If open-source software receives broad exemptions from age verification and attestation rules while proprietary platforms remain heavily regulated, lawmakers may end up creating an unfair legal advantage for Linux and open source over closed-source competitors.
Depending on your perspective, that could either be seen as overdue recognition of privacy-friendly software or as an uneven playing field.
A massive social media platform that harvests user data clearly operates differently from a volunteer-run Linux project hosted on GitHub. Treating them identically under the law probably makes little sense. At the same time, some commercial companies could potentially attempt to hide behind “open source” branding to avoid compliance burdens that closed-source rivals still face.
That means legislators will eventually need to define exactly what qualifies for these exemptions and where the boundaries exist.
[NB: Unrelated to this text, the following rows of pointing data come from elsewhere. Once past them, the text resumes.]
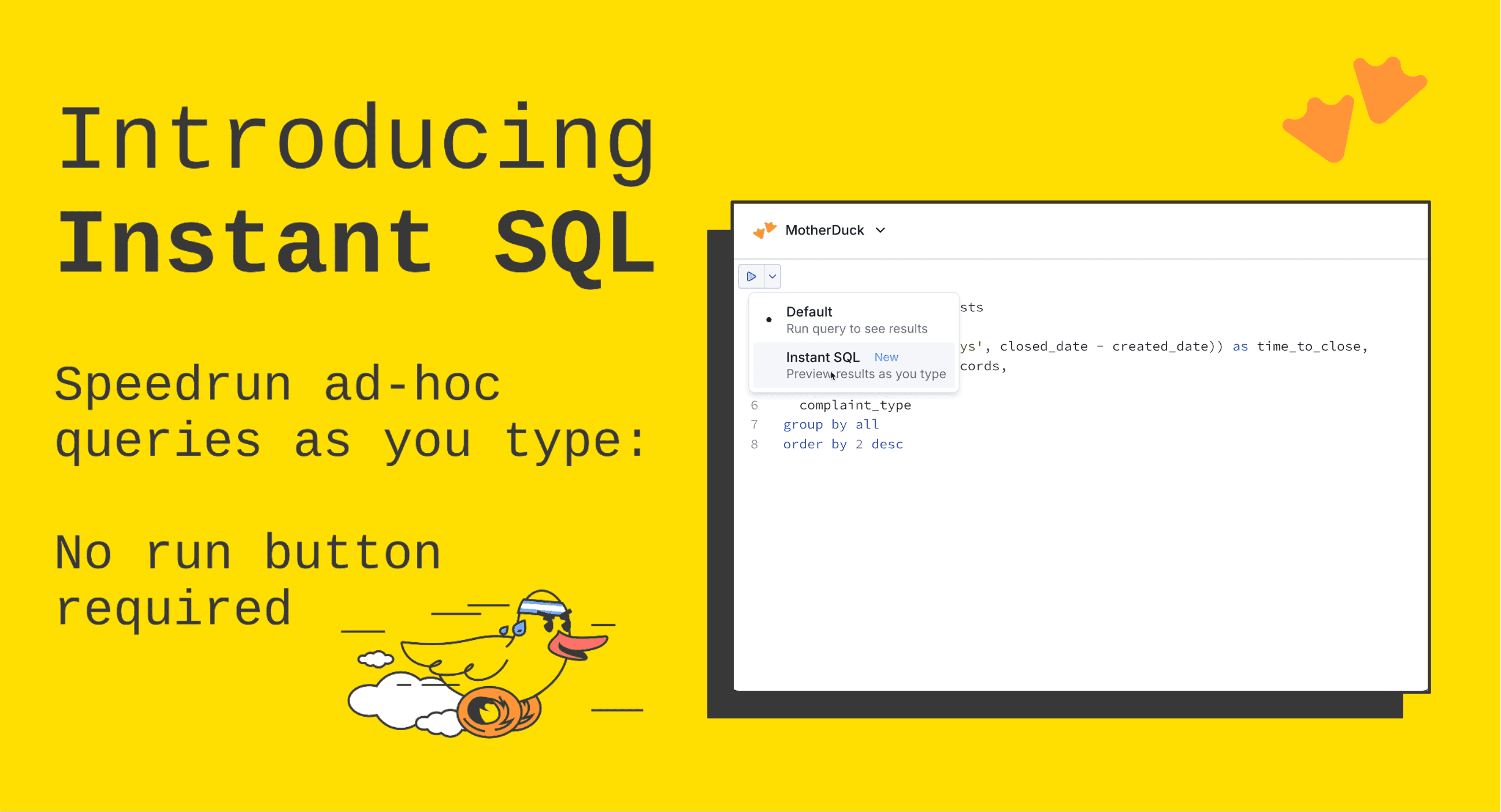Click the blue New badge
Screen dimensions: 1501x812
pyautogui.click(x=886, y=357)
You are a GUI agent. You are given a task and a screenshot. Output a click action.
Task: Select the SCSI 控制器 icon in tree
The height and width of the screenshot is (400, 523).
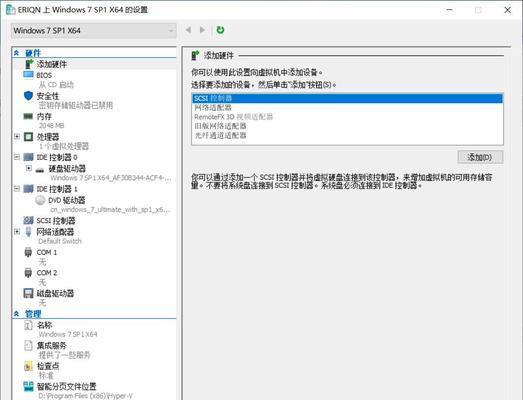[x=28, y=220]
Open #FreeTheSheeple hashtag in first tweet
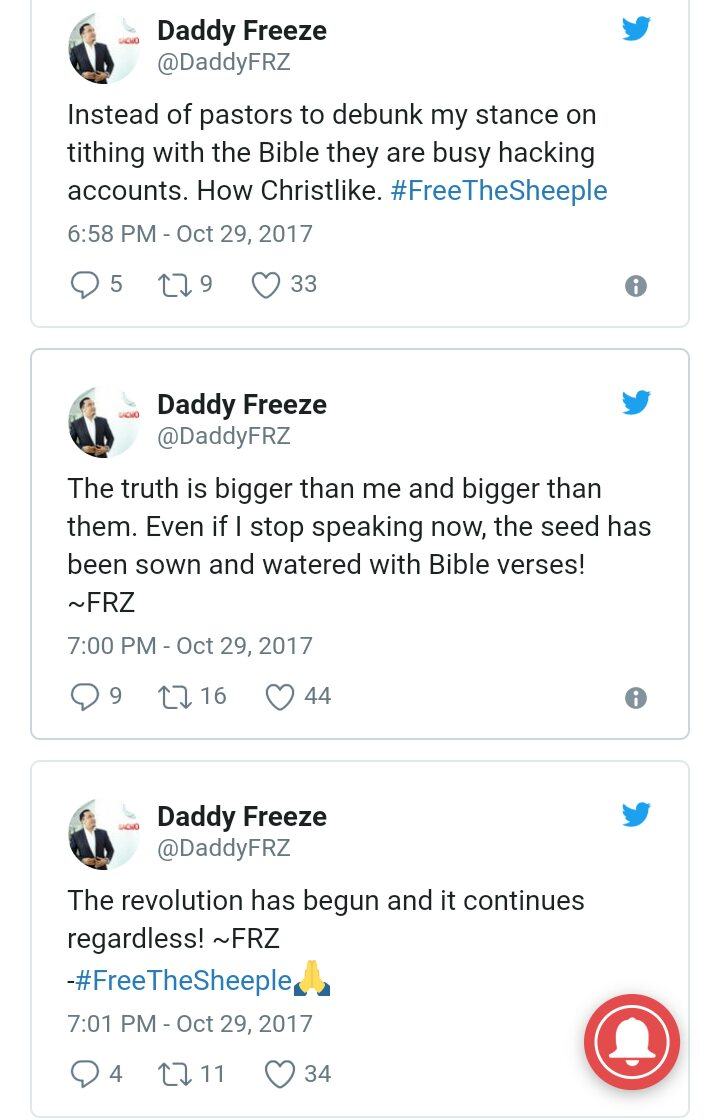This screenshot has width=716, height=1120. (499, 190)
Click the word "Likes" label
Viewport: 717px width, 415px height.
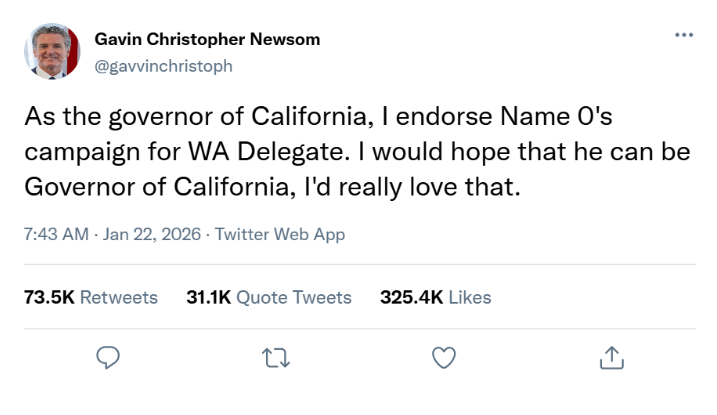coord(469,297)
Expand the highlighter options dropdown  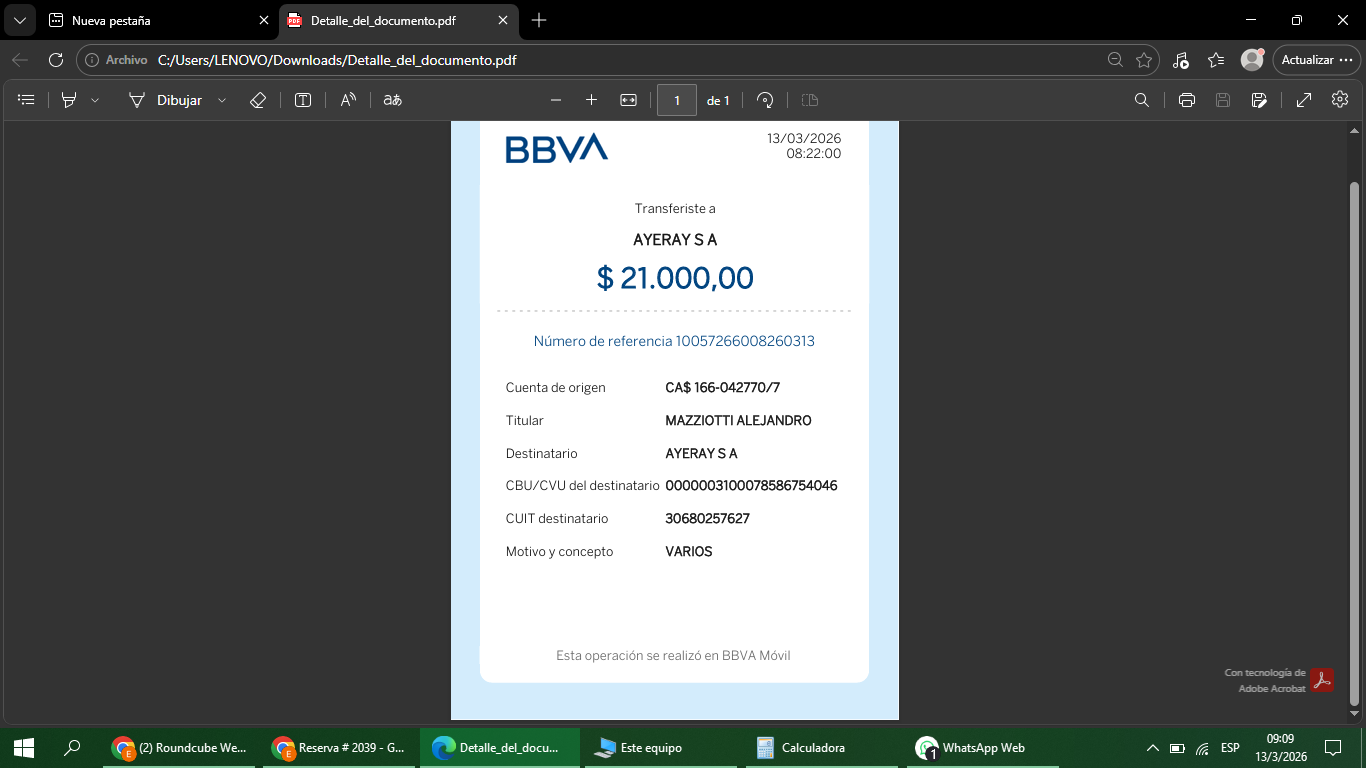tap(95, 100)
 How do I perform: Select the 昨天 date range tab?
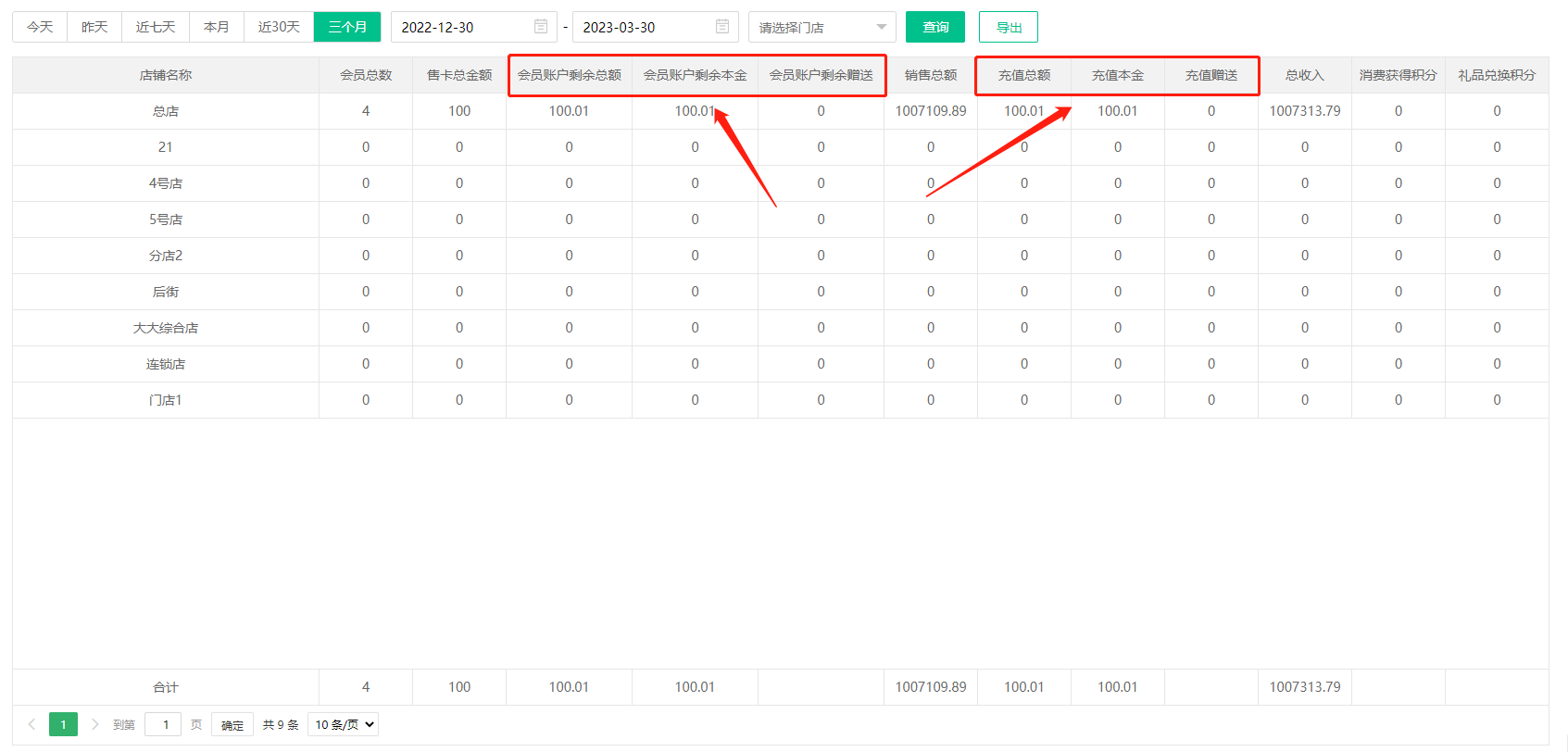coord(94,27)
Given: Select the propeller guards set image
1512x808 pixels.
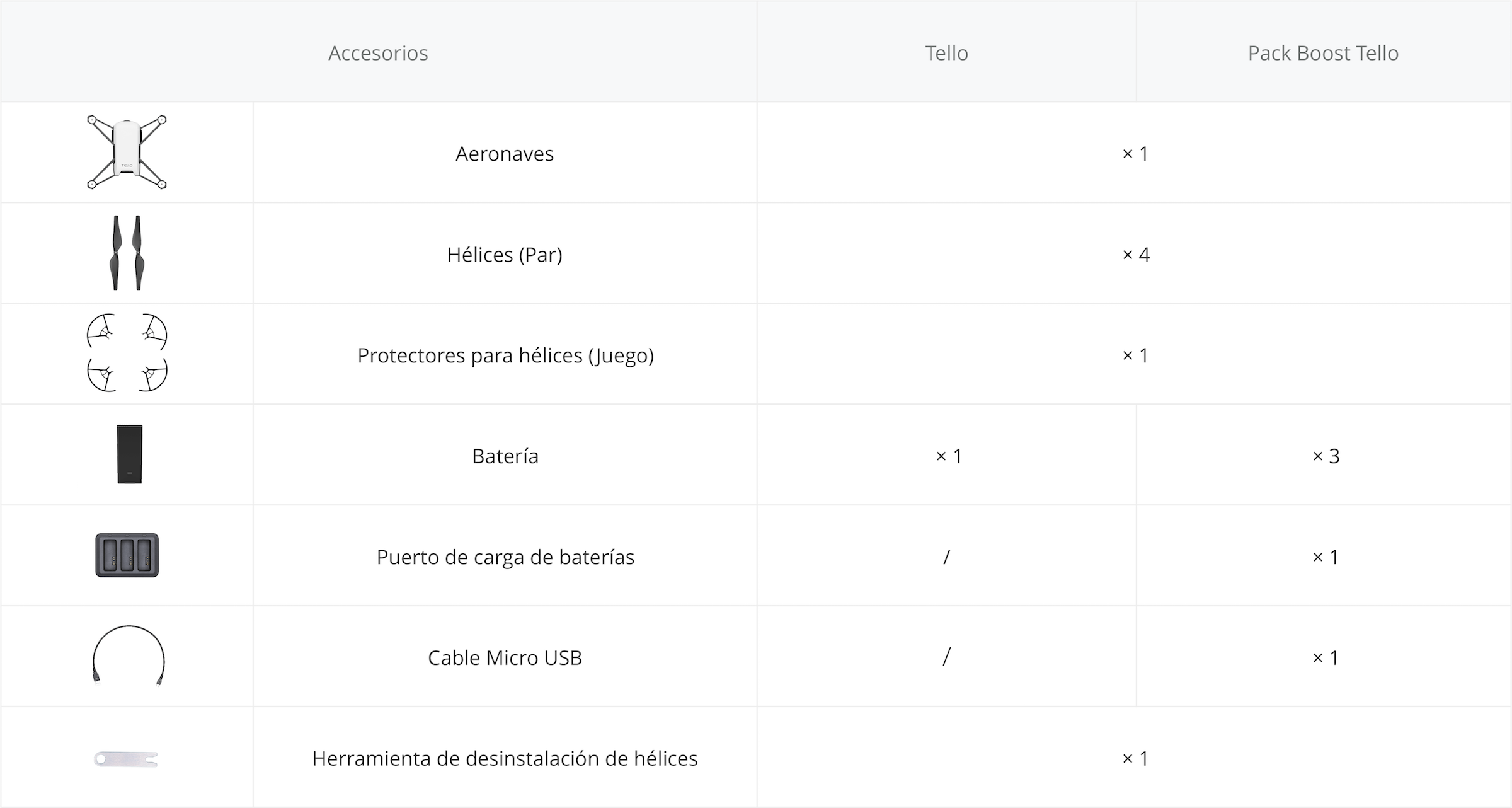Looking at the screenshot, I should pos(127,353).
Richell also used the opportunity to criticize modern mobile ecosystems, arguing that iOS and Android have reshaped public perception of computing into little more than app consumption platforms. In contrast, he says the open-source world remains centered around creation, collaboration, education, and software freedom.
Whether you agree with all of his arguments or not, it is hard not to respect the effort itself. Instead of simply complaining online, Richell describes a coordinated lobbying and educational campaign where open-source advocates worked directly with lawmakers, proposed language changes, identified loopholes, and collaborated across states to influence legislation.
That kind of engagement is relatively rare in the Linux community, which often prefers technical debates over political advocacy.
Richell closed with perhaps the clearest statement of all:
“Pop!_OS and the COSMIC Desktop Environment will not include Age Verification or Age Attestation.”
For Linux users worried about government-mandated identity checks becoming normalized across computing platforms, that sentence alone will probably earn applause.